Jalisco

— Burra arisca

El planteamiento de que los inversionistas sólo quieren la luz verde y la concesión del sistema durante 25 o 30 años y que ellos se encargan del resto, parece demasiado bello para ser cierto

Hay ardides dialécticos de antología. Desde las sofisticadas chapuzas argumentales de los escolásticos hasta la consabida charada de “dos de la vela y de la vela dos”, pasando por gemas de la picardía, como este atento mensaje a los comensales de “La Bodeguita del Medio”, en La Habana: “Para que el cliente se lleve / un recuerdo de por vida, / el dueño a ofrecer se atreve / la cuenta así dividida: / le cobramos la comida... / y usted paga lo que bebe”.

—II—


Del reporte del viaje de fin de semana a Atlanta, al que acudieron el gobernador de Jalisco y el presidente municipal de Guadalajara, con la intención de conocer detalles del proyecto de dotar a la otrora “Perla de Occidente” (una ciudad cada vez más tercermundista, a despecho de sus aristocráticas pulgas) de un sistema de transporte colectivo absolutamente primermundista (un tren de levitación magnética similar a los que ya operan en China, Japón, Alemania y Canadá), se desprende la sospecha de que pudiera tratarse de una variante de los ejemplos referidos.

El planteamiento de que los inversionistas sólo quieren la luz verde de las autoridades y la concesión del sistema durante 25 o 30 años y que ellos se encargan del resto, parece demasiado bello para ser cierto.
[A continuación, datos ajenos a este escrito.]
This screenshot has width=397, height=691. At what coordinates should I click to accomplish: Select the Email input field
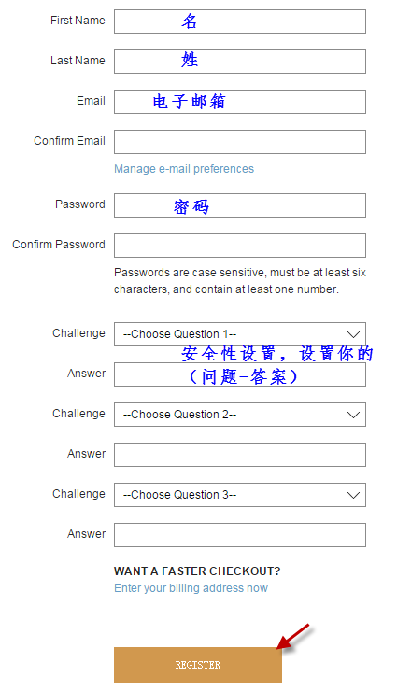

La aseveración de que el proyecto sería financieramente viable a partir del actual esquema de tarifas para el transporte colectivo en la región (seis pesos: poco menos de 50 centavos de dólar), se antoja utópico. La garantía de que no habría necesidad de subsidio gubernamental (es decir que, como ocurre con el Metro de la Ciudad de México, cuyo costo de operación es viable merced a que los contribuyentes, todos, usuarios del sistema o no, pagan el déficit en la operación que representa cada pasajero que aborda los trenes), invita a pensar que, en efecto, ahí hay gato encerrado.

—III—


La sospecha —-corroborada por la experiencia y avalada por la historia— de que los gobernantes rara vez dicen la verdad, invitaría a que la sociedad civil, antes de concederles el beneficio de la duda, se asegurara de que pongan las cartas sobre la mesa, boca arriba, quienes impulsan un proyecto que se antoja demasiado moderno para una ciudad cuyas autoridades, a lo largo de varias décadas, parecen haber condenado a sus habitantes a la mediocridad en todos los servicios públicos.

Después de todo, la burra no era arisca; así la hicieron ellos.